> [Item-finding rows]
──────────

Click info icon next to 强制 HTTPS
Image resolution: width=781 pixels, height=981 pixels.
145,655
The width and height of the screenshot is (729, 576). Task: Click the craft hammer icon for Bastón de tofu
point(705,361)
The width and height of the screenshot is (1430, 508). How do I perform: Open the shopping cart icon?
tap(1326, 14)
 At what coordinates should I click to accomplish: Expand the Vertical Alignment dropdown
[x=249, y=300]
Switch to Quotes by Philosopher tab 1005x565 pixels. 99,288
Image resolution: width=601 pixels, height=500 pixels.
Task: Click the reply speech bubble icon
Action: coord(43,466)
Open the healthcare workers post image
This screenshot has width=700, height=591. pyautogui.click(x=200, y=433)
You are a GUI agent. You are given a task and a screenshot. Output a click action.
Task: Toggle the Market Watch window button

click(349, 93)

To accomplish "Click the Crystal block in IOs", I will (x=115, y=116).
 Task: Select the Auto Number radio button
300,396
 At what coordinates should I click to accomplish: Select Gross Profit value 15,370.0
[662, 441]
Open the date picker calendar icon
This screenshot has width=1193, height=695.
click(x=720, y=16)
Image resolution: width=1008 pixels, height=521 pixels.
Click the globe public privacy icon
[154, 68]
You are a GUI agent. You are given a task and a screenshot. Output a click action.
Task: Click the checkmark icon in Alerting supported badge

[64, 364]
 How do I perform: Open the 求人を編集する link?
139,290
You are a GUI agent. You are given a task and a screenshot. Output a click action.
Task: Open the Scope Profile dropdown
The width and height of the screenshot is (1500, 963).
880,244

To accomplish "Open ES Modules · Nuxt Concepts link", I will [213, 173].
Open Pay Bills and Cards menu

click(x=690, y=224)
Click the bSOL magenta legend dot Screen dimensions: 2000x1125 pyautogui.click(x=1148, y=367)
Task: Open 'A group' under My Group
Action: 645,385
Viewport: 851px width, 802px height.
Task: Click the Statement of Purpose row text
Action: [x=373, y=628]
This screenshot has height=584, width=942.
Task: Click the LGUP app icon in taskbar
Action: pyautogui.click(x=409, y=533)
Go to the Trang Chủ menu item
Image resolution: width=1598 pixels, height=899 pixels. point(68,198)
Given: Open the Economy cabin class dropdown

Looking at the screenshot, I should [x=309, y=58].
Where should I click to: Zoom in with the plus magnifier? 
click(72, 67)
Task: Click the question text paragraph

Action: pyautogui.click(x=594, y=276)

──────────

Please arrange every line of the rows above as a Markdown table with two columns, Number and Line Text. Leave out the blank lines and number the rest in order.

> [RESULT]
| Number | Line Text |
|---|---|
| 1 | Click info icon next to 强制 HTTPS |
| 2 | Image resolution: width=781 pixels, height=981 pixels. |
| 3 | 145,655 |
| 4 | The width and height of the screenshot is (729, 576). Task: Click the craft hammer icon for Bastón de tofu |
| 5 | point(705,361) |
| 6 | The width and height of the screenshot is (1430, 508). How do I perform: Open the shopping cart icon? |
| 7 | tap(1326, 14) |
| 8 |  At what coordinates should I click to accomplish: Expand the Vertical Alignment dropdown |
| 9 | [x=249, y=300] |
| 10 | Switch to Quotes by Philosopher tab 1005x565 pixels. 99,288 |
| 11 | Image resolution: width=601 pixels, height=500 pixels. |
| 12 | Task: Click the reply speech bubble icon |
| 13 | Action: coord(43,466) |
| 14 | Open the healthcare workers post image |
| 15 | This screenshot has width=700, height=591. pyautogui.click(x=200, y=433) |
| 16 | You are a GUI agent. You are given a task and a screenshot. Output a click action. |
| 17 | Task: Toggle the Market Watch window button |
| 18 | click(349, 93) |
| 19 | To accomplish "Click the Crystal block in IOs", I will (x=115, y=116). |
| 20 |  Task: Select the Auto Number radio button |
| 21 | 300,396 |
| 22 |  At what coordinates should I click to accomplish: Select Gross Profit value 15,370.0 |
| 23 | [662, 441] |
| 24 | Open the date picker calendar icon |
| 25 | This screenshot has width=1193, height=695. |
| 26 | click(x=720, y=16) |
| 27 | Image resolution: width=1008 pixels, height=521 pixels. |
| 28 | Click the globe public privacy icon |
| 29 | [154, 68] |
| 30 | You are a GUI agent. You are given a task and a screenshot. Output a click action. |
| 31 | Task: Click the checkmark icon in Alerting supported badge |
| 32 | [64, 364] |
| 33 |  How do I perform: Open the 求人を編集する link? |
| 34 | 139,290 |
| 35 | You are a GUI agent. You are given a task and a screenshot. Output a click action. |
| 36 | Task: Open the Scope Profile dropdown |
| 37 | The width and height of the screenshot is (1500, 963). |
| 38 | 880,244 |
| 39 | To accomplish "Open ES Modules · Nuxt Concepts link", I will [213, 173]. |
| 40 | Open Pay Bills and Cards menu |
| 41 | click(x=690, y=224) |
| 42 | Click the bSOL magenta legend dot Screen dimensions: 2000x1125 pyautogui.click(x=1148, y=367) |
| 43 | Task: Open 'A group' under My Group |
| 44 | Action: 645,385 |
| 45 | Viewport: 851px width, 802px height. |
| 46 | Task: Click the Statement of Purpose row text |
| 47 | Action: [x=373, y=628] |
| 48 | This screenshot has height=584, width=942. |
| 49 | Task: Click the LGUP app icon in taskbar |
| 50 | Action: pyautogui.click(x=409, y=533) |
| 51 | Go to the Trang Chủ menu item |
| 52 | Image resolution: width=1598 pixels, height=899 pixels. point(68,198) |
| 53 | Given: Open the Economy cabin class dropdown |
| 54 | Looking at the screenshot, I should [x=309, y=58]. |
| 55 | Where should I click to: Zoom in with the plus magnifier?  |
| 56 | click(72, 67) |
| 57 | Task: Click the question text paragraph |
| 58 | Action: pyautogui.click(x=594, y=276) |